Cannot retry err [...] after Request.Body was written; define Request.GetBody to avoid this error (affects h2 goaway and 307/308 redirects etc)
timbunce opened this issue · 4 comments
The go-retryablehttp package was recently updated to handle retries with a body (hashicorp/go-retryablehttp#207 to fix hashicorp/go-retryablehttp#121).
A similar fix is needed for rehttp.
Hey Tim,
Thanks for the report, would you be able to add an example program to reproduce the issue? Can also be in the form of a failing test case. Would make it clearer what the issue is and whether an eventual fix properly fixes this.
To anyone interested and contributing the fix for that, I'd be happy to help review and merge the PR.
Thanks,
Martin
Here's a patch that adds a test that appears to cover the related "POST response is a redirect" case. It also sets up a framework to add related test cases.
(The http.NewRequest() function automatically sets request.GetBody if the Body type is bytes.Buffer, bytes.Reader, or strings.Reader, and has done for years.)

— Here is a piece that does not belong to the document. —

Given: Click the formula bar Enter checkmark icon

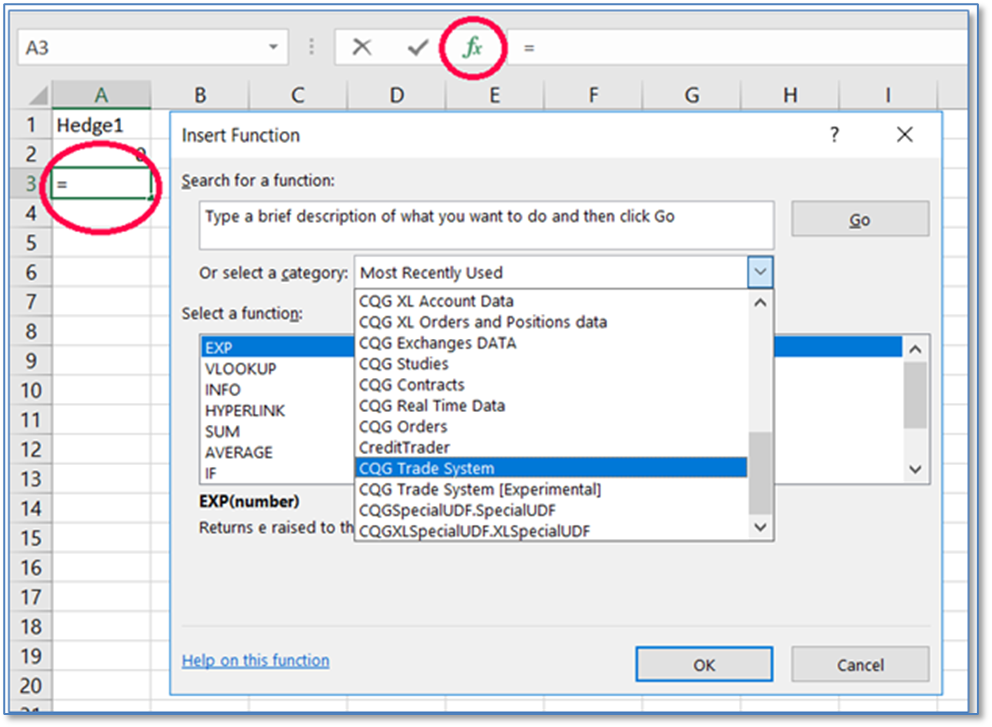Looking at the screenshot, I should click(418, 47).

Uncomment the 307-redirect test to enable it.
diff --git a/rehttp_mock_test.go b/rehttp_mock_test.go
index 8ddcd8b..b8a8377 100644
--- a/rehttp_mock_test.go
+++ b/rehttp_mock_test.go
@@ -117,24 +117,56 @@ func TestMockClientPreventRetryWithBody(t *testing.T) {
}
func TestMockClientRetryWithBody(t *testing.T) {
- retFn := func(att int, req *http.Request) (*http.Response, error) {
- return nil, tempErr{}
- }
- mock := &mockRoundTripper{t: t, retFn: retFn}
- tr := NewTransport(mock, RetryAll(RetryMaxRetries(1), RetryTemporaryErr()), ConstDelay(0))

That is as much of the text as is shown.